(Source extract):
5) Put it all together so that we can iterate

Now we're going to iterate--assign clusters, finda centroid, reassign clusters--until the centroid positions stop changing very much.


In [ ]:
# function
def get_centroids(x, membership):
    return {i:centroid(select_members(x, membership, i)) for i in set(membership)}

# redefine with total distance measure
def reassign(x, centroids):
    membership, scores = [], {}
    # step through all the vectors
    for idx in range(len(x[0])):
        min_d, cluster = sys.maxsize, None # set the min distance to a large number (we're about to minimize it)
        for c, vc in centroids.items():
            # get the sum of the distances from each point in the cluster to the centroids
            dist = distance(vc, [[t[idx]] for t in x])
            if dist < min_d:
                min_d = dist
                cluster = c
        # score is the minumum distance from each point in a cluster to the centroid of that cluster
        scores[cluster] = min_d + scores.get(cluster, 0)
        membership.append(cluster)
        # retrun the membership & the sum of all the score over all of the clusters
    return membership, sum(scores.values())/float(len(x[0]))

def k_means(data, k):
    # start with random distribution
    membership = guess_clusters(data, k)
    score, last_score = 0.0, sys.maxsize
    while abs(last_score - score) > 1e-7:
        last_score = score
        c = get_centroids(data, membership)
        membership, score = reassign(data, c)
        #print(last_score - score)
    return membership, c, score

In [ ]:
mem, cl, s = k_means(data_sample, 2)
fig = plt.figure(figsize = [6,6])
ax = fig.add_subplot(111)
ax.set_aspect('equal')
ax.scatter(*data_sample, color = mem)
for i, pt in cl.items():
    ax.scatter(*pt, color="black", marker="*", s = 16*8)
ax.set_title("Clustering from k-means")

K-means with real data

Figuring out how many clusters to look for (that pesky "Step 1")

Now, one thing we haven't covered yet is how to decide on the number of clusters to look for in the first place. There are several different heuristics that we can use to figure out what the "best" number of clusters is (we go into this more in https://github.com/DrSkippy/Data-Science-45min-Intros/tree/master/choosing-k-in-kmeans).

The one heuristic that we're going to talk about here is finding the "knee" in the k-means error function.

The error function:

In this case, the error function is simply the sum of all of the distances from each data point to its assigned cluster, summed over all of the clusters. The further each data point is from its assigned cluster, the larger this error score is.

Look for the "knee":

When I say "knee" I mean to look for a bend in the graoh of the error score vs $k$. The idea is to find the place where you get a smaller decrease in the error (distance from each data point to a centroid) for every increase in the number of clusters ($k$).

(Collected material):

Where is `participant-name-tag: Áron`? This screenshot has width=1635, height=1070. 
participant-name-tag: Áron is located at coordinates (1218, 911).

(Exercise set):
a) In the k-means tutorial, which heuristic for choosing the number of clusters is covered?
b) Carry on the k-means tutorial from its last sentence.

(Responses):
a) Finding the "knee" in the k-means error function.

b)
In [ ]:
err = []
trial_ks = range(1,5)
results = {}
for k in trial_ks:
    mem_2, cl_2, s_2 = k_means(data_sample, k)
    results[k] = mem_2
    err.append(s_2)
    
f, axes = plt.subplots(1, len(trial_ks), sharey=True, figsize = (18,4))
for i,k in enumerate(trial_ks):
    axes[i].set_aspect('equal')
    axes[i].set_title("k-means results with k = {} \n error = {:f}".format(k, err[i]))
    axes[i].scatter(*data_sample, color = results[k])

In [ ]:
# plot the error as a function of the number of clusters
fig = plt.figure(figsize = [6,6])
ax = fig.add_subplot(111)
ax.set_aspect('equal')
ax.plot(trial_ks,err,'o--')
ax.set_title("Error as a funtion of k")
ax.xaxis.set_ticks(trial_ks)
_ = ax.set_xlabel("number of clusters (k)")

In [ ]:
# a different example, this time with 4 clusters
ex4 = make_data(200, 4) 
err4 = []
trial_ks_4 = range(1,9)
results_4 = {}
for k in trial_ks_4:
    mem_ex4, cl_ex4, s_ex4 = k_means(ex4, k)
    results_4[k] = mem_ex4
    err4.append(s_ex4)
    
f, axes = plt.subplots(2, int(len(trial_ks_4)/2), sharey=True, figsize = (18,11))
for i,k in enumerate(trial_ks_4):
    axes[int(i >= 4)][i%4].set_aspect('equal')
    axes[int(i >= 4)][i%4].set_title("k-means results with k = {} \n error = {:f}".format(k, err4[i]))
    axes[int(i >= 4)][i%4].scatter(*ex4, color = results_4[k])

In [ ]:
# plot the error as a function of the number of clusters
fig = plt.figure(figsize = [6,6])
ax = fig.add_subplot(111)
ax.set_aspect('equal')
ax.plot(trial_ks_4,err4,'o--')
ax.set_title("Error as a funtion of k")
ax.xaxis.set_ticks(trial_ks_4)
_ = ax.set_xlabel("number of clusters (k)")

Choose the number that seems to make sense

The "number that makes sense" is where the "knee" in the error function occurs. Basically, where we start getting little or no decrease in the error, even as we increase $k$.

Here, you might see that after $k=4$, the error stops decreasing very quickly, and you might choose $k=4$ as the best number of clusters in the data.

K-means in the wild: don't use this code. Use Scikit Learn!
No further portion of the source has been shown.